### [GOAL]
Rewrite all of the records below, changing "Toggle" to "Switch" and keeping everything else the same. Leave out the pictures.

□ □ □ □ □

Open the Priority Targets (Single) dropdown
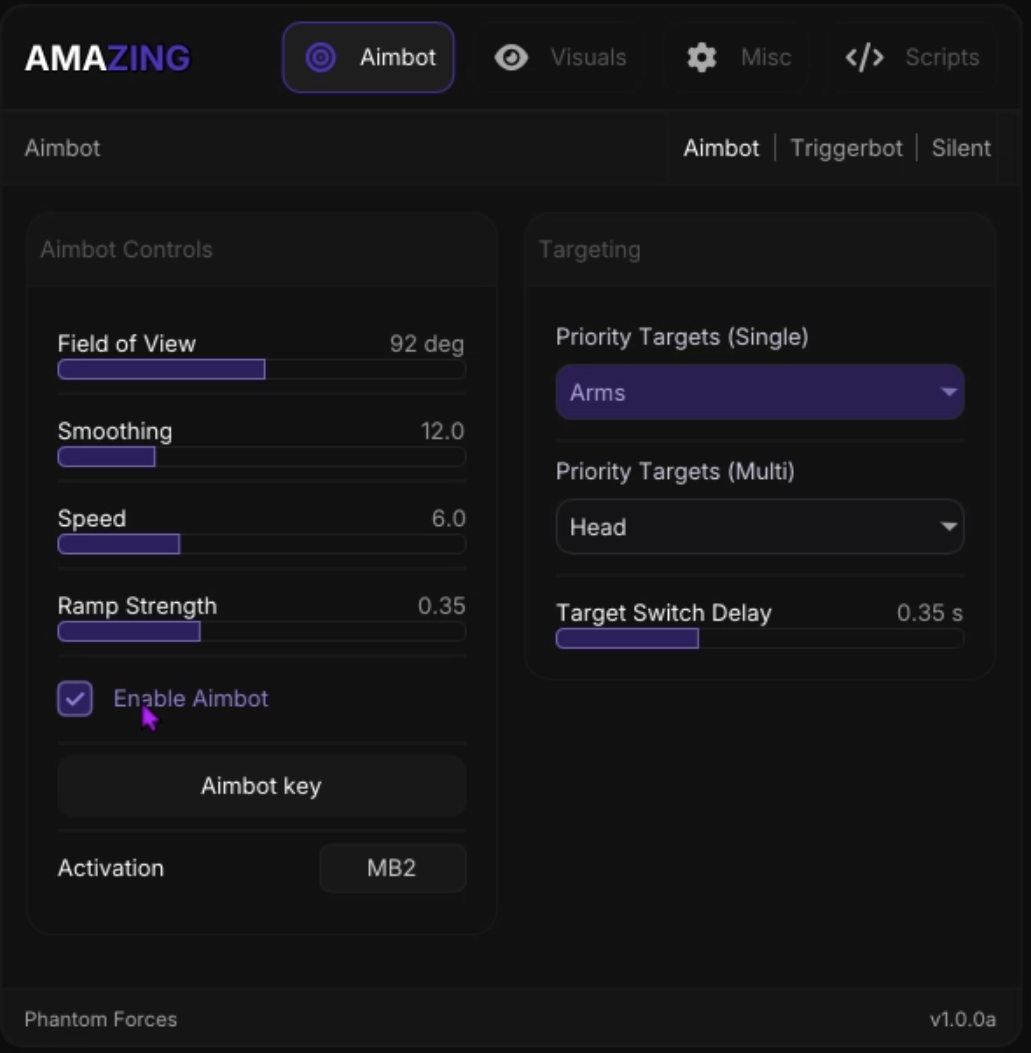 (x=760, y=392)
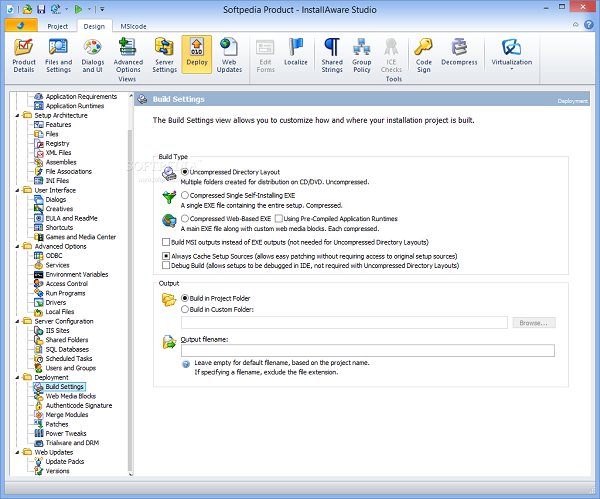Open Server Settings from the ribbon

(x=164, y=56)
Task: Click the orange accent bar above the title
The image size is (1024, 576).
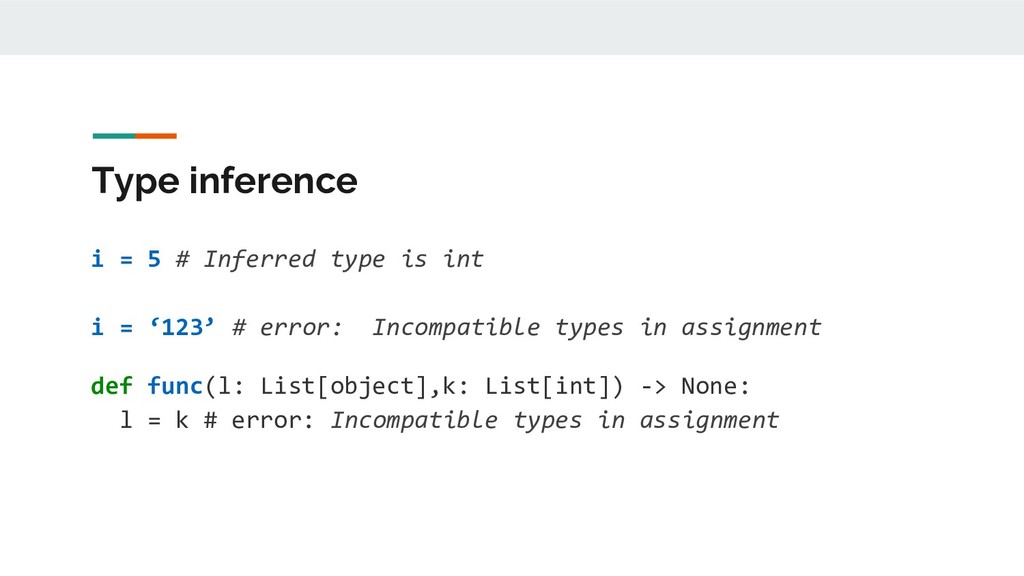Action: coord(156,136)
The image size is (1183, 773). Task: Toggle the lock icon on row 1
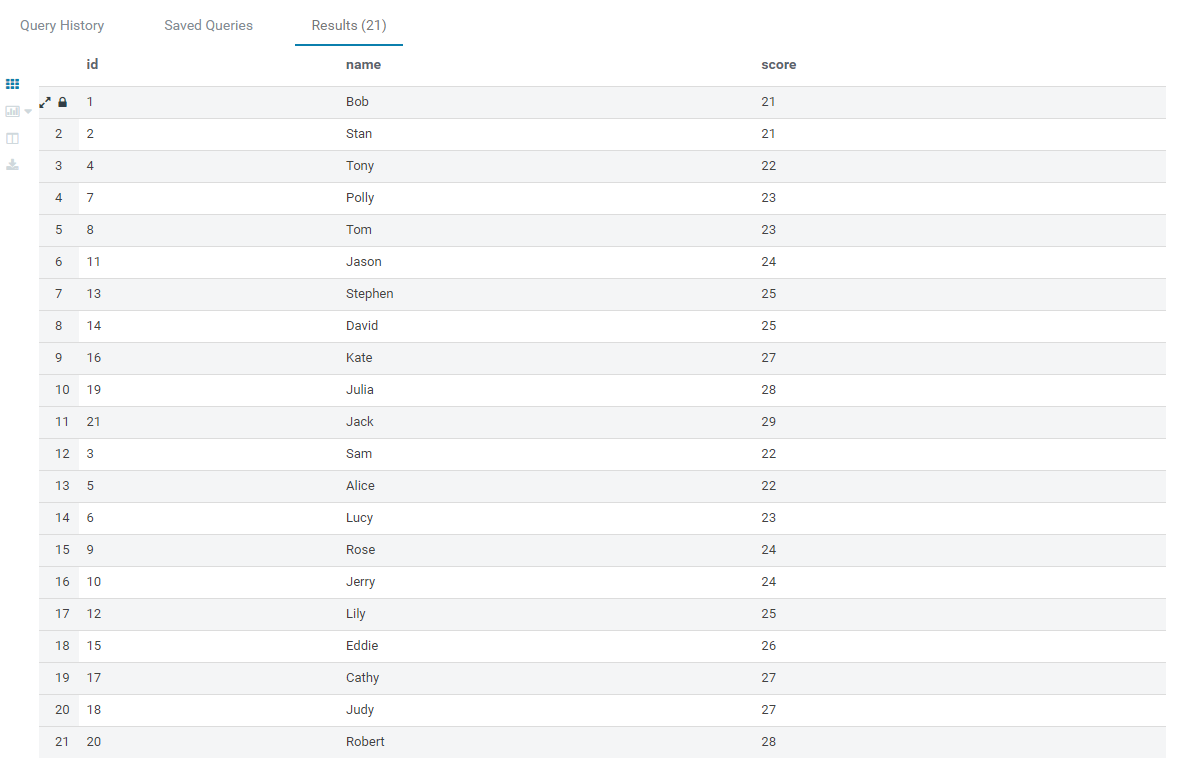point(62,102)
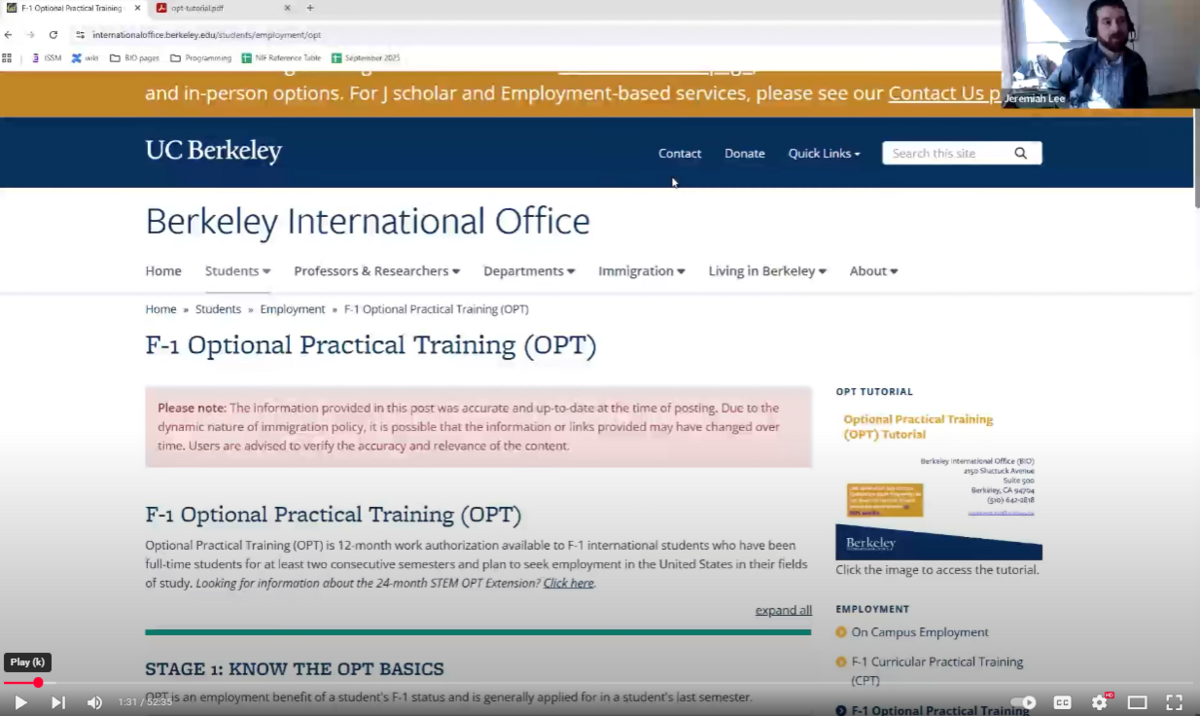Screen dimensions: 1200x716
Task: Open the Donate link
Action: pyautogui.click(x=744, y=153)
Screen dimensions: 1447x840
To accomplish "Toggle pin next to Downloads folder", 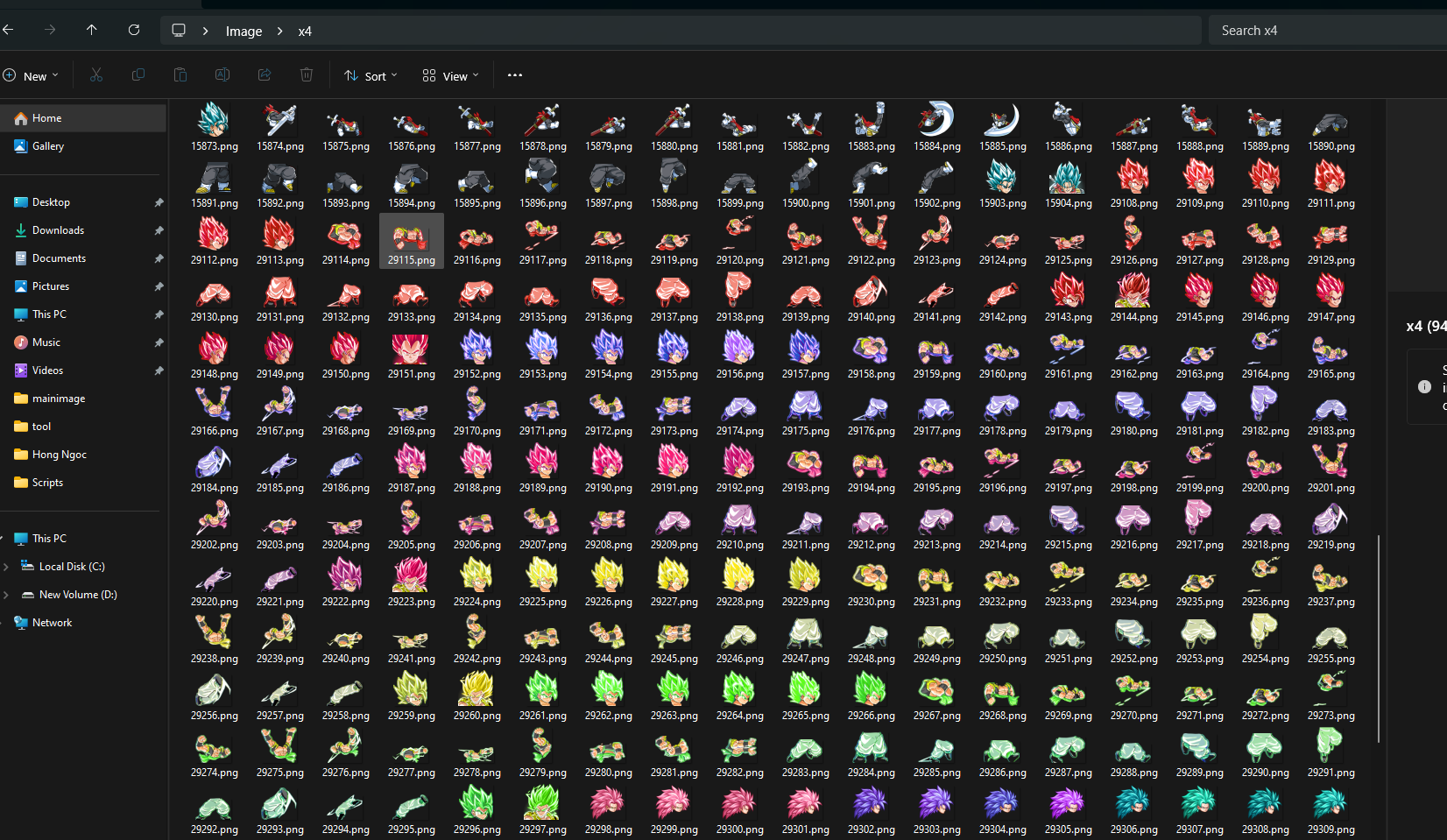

□ □ □ □ □

### [RESULT]
Open the Priority Targets (Single) dropdown
 (x=760, y=392)
Open Server Settings from the ribbon

(x=164, y=56)
Task: Click the orange accent bar above the title
The image size is (1024, 576).
Action: coord(156,136)
The image size is (1183, 773). Task: Switch the lock icon on row 1
point(62,102)
Screen dimensions: 1200x716
Task: Open the Donate link
Action: pyautogui.click(x=744, y=153)
Screen dimensions: 1447x840
To accomplish "Switch pin next to Downloads folder", 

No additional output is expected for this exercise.